Rubrics and Metrics: Scoring Prompt Quality Objectively
You have an eval set. Now you need a way to turn each output into a number so you can compare prompt versions. This lesson is about scoring: choosing the right metric for the task and writing rubrics precise enough that two different people (or the same AI judge twice) would score the same output the same way.
The goal is consistency. A score that swings around depending on mood is worse than no score at all, because it will tell you a prompt change helped when it did nothing.
What You'll Learn
- The three families of metrics and when each fits
- How to write a rubric with clear, separated criteria
- Why a 1 to 5 scale needs anchored descriptions, not just numbers
- How to combine multiple criteria into one comparable score
- How to spot a vague rubric that will produce noisy scores
Three Families of Metrics
Match the metric to what the task actually requires.
1. Exact and programmatic metrics. Used when correctness is mechanical. Examples: did the output equal the expected label, does it contain the required keyword, is it valid JSON, is it under the word limit, does the extracted number match. These are pass/fail or a simple percentage, and a script or a careful human can apply them with zero ambiguity. Prefer these whenever the task allows, because they are the most trustworthy.
2. Rubric metrics. Used when quality is a matter of degree: is this summary good, is this email professional, is this explanation clear. You define named criteria and a scale, then score each criterion. This is where most open-ended prompts live.
3. Preference metrics. Used when you care about relative quality: is output A better than output B. Instead of an absolute score you get a win rate. You will go deep on this in the A/B testing lesson; for now, know it exists as a third option.
Anatomy of a Good Rubric
A rubric is a set of criteria, each with a scale, where each point on the scale has a written description. The descriptions are the part people skip, and skipping them is why their scores are noisy.
Compare these two rubrics for scoring a meeting-summary prompt.
Weak rubric (will produce noisy scores):
- Quality: 1 to 5
That is just a vibe with a number attached. Two graders will disagree constantly.

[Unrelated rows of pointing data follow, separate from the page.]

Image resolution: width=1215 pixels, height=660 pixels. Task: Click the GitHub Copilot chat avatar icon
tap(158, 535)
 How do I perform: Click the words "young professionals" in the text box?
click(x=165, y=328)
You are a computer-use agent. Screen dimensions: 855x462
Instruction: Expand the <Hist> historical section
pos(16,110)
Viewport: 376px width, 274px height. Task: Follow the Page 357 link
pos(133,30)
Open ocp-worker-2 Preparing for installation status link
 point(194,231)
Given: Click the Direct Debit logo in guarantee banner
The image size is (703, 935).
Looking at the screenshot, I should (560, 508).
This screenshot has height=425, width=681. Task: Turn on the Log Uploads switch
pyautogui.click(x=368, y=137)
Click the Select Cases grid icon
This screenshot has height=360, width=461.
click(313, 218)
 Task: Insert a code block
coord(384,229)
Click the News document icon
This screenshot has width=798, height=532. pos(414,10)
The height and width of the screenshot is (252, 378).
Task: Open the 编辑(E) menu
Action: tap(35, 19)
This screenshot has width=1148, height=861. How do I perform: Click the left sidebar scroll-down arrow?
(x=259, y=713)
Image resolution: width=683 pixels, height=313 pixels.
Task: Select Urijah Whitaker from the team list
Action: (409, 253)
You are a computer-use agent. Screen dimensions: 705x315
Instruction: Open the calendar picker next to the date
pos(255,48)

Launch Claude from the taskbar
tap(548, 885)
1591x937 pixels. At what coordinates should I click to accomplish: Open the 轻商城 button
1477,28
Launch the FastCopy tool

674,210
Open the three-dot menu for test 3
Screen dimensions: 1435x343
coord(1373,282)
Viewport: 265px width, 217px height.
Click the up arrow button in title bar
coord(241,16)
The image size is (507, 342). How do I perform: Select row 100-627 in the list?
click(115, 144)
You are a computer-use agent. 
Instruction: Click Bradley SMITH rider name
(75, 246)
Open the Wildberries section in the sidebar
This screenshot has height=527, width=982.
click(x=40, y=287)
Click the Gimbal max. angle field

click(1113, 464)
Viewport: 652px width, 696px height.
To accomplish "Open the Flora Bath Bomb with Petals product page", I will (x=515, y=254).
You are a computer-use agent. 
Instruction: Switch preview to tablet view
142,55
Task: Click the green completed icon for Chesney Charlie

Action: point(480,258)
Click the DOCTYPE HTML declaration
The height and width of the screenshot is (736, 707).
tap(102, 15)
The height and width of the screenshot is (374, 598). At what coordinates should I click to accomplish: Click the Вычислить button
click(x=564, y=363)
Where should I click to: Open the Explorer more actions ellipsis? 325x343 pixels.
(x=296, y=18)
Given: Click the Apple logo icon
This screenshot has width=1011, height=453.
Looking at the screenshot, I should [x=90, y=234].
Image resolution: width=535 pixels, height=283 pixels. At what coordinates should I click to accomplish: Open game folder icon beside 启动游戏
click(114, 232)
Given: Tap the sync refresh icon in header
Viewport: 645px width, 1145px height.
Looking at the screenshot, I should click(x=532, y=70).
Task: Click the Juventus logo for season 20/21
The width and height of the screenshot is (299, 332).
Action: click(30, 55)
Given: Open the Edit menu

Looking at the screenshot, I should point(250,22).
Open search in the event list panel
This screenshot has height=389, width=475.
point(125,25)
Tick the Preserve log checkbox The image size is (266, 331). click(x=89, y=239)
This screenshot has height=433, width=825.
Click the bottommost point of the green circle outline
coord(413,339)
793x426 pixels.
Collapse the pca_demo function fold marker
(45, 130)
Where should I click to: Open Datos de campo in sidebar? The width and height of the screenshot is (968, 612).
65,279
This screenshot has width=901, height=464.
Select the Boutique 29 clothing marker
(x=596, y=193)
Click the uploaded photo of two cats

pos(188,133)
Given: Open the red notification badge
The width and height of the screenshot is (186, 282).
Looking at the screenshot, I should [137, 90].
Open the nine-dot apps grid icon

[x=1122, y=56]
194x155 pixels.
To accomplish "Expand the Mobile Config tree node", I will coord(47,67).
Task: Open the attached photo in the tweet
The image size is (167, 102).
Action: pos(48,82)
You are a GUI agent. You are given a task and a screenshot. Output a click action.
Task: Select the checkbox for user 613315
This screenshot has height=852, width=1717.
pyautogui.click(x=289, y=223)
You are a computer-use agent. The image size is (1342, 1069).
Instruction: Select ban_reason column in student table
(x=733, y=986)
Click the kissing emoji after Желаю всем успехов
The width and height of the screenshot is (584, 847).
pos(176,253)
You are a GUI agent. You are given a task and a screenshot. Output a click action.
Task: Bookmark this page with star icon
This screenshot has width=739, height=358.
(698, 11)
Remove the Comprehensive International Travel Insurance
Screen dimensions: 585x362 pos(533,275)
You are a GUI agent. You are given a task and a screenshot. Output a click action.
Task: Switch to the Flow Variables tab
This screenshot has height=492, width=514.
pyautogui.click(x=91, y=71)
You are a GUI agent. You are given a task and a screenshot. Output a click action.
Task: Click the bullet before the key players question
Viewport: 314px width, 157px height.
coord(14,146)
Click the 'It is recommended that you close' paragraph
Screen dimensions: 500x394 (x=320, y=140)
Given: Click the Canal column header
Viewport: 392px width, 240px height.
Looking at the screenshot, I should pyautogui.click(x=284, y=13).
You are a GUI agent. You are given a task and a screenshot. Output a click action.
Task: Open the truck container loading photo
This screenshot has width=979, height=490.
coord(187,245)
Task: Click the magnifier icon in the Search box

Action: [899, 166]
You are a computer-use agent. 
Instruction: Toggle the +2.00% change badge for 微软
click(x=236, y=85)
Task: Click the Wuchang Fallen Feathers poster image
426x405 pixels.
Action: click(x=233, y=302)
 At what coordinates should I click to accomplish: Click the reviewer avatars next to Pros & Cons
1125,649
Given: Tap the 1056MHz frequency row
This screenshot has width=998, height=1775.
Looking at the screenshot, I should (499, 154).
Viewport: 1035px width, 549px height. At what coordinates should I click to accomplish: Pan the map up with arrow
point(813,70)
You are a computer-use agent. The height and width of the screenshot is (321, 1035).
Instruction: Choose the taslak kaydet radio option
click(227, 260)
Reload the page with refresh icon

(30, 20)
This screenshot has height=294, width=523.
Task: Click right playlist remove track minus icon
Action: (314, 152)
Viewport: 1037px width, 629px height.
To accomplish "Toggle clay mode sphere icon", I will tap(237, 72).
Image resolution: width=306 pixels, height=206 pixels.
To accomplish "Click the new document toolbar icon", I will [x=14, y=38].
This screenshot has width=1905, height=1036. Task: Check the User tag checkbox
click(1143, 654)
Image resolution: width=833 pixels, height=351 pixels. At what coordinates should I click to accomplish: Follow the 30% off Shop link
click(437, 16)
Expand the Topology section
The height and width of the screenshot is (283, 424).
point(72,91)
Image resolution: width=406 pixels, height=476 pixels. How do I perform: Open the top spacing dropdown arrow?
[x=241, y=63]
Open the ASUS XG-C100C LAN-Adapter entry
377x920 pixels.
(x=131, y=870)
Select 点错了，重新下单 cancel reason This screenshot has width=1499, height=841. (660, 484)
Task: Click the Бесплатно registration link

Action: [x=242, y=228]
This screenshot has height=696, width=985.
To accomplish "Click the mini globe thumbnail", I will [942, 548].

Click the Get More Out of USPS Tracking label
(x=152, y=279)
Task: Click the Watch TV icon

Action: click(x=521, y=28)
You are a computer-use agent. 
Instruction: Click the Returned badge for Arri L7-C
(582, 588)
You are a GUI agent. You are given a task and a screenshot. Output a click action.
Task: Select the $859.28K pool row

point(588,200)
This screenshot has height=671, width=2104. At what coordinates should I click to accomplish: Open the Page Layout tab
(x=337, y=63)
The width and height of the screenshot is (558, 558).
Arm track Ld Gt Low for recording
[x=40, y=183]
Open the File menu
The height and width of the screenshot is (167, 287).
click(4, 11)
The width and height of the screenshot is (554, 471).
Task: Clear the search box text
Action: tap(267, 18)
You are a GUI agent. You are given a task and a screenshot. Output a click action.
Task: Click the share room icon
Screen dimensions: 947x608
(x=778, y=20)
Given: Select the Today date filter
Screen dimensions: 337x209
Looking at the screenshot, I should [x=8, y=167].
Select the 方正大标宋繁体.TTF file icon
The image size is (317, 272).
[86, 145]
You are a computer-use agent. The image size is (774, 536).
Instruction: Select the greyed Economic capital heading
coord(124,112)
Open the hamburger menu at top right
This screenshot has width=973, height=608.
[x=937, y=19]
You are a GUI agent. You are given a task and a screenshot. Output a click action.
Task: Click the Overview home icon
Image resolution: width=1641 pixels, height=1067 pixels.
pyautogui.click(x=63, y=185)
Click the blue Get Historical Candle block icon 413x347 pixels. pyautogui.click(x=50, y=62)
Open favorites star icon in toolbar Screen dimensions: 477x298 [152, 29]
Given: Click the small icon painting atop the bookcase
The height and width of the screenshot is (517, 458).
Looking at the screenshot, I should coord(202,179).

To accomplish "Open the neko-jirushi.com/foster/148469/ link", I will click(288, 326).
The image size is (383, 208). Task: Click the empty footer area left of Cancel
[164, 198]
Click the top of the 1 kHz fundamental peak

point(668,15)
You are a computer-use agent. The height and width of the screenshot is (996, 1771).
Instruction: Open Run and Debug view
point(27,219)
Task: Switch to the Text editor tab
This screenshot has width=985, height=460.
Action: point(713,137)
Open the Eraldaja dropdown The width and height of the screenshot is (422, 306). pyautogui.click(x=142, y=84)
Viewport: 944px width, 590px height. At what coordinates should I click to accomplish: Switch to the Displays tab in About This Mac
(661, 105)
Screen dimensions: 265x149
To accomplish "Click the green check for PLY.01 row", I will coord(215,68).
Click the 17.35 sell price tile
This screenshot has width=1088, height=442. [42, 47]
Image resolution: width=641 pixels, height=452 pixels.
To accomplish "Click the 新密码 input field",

Strong rubric (separated criteria, anchored scale):
- Accuracy (0 to 2): 0 = contains a claim not supported by the transcript. 1 = all claims supported but missing a key decision. 2 = all claims supported and includes every decision made.
- Completeness (0 to 2): 0 = misses major topics. 1 = covers main topics, skips action items. 2 = covers topics and lists action items with owners.
- Concision (0 to 1): 0 = over 150 words or padded with filler. 1 = under 150 words, no filler.
Total possible: 5. Now two graders looking at the same summary will almost always land on the same number, because the rubric tells them exactly what each score means.
Three Rules for Rubrics That Hold Up
- Separate the criteria. Score accuracy, completeness, and tone independently. If you mash them into one "quality" number, a beautifully written but factually wrong output gets a confusingly middling score and you can't see why.
- Anchor every level. Each point on the scale needs a description of what earns it. "3 out of 5" means nothing; "all claims supported, missing one action item" means something.
- Make the failure modes explicit. Put the things you most want to avoid (a hallucinated fact, a missed deadline) into the lowest level of a criterion so they are penalized hard and consistently.
Turning a Rubric Into a Prompt
You can hand the rubric to an AI judge, which you will do in the next lesson. To do that well, the rubric has to be written as instructions, not as a private note to yourself. Here is a rubric expressed as a scoring prompt.
Combining Criteria Into One Number
Once you score several criteria, you usually want one number to compare prompt versions. Two common ways:
- Sum or weighted sum. Add the criteria, optionally weighting the ones you care about most (accuracy might count double). This gives a single comparable score per output, and you average across the eval set.
- Pass rate on a bar. Define "acceptable" as a threshold (for example, total of at least 4 and accuracy of at least 1), then report the percentage of cases that clear the bar. This is often more decision-useful than an average, because it answers "how often is this prompt good enough to ship?"
Both are valid. Pick one and stay consistent so your numbers stay comparable across versions.
A Quick Diagnostic
Look at any rubric and ask: if I gave this rubric and the same output to two careful people, would they produce the same score? If the honest answer is "probably not," the rubric is too vague. Add anchored descriptions until the answer is yes.
Key Takeaways
- Choose the metric family that fits: exact checks, rubric scoring, or preference comparison.
- A good rubric separates criteria, anchors every scale level with a description, and explicitly penalizes the worst failure modes.
- Vague "rate quality 1 to 5" rubrics produce noisy scores that mislead you.
- Combine criteria into one comparable number with a weighted sum or a pass-rate threshold, and keep the method consistent.
- The test of a rubric is reproducibility: two careful graders should reach the same score.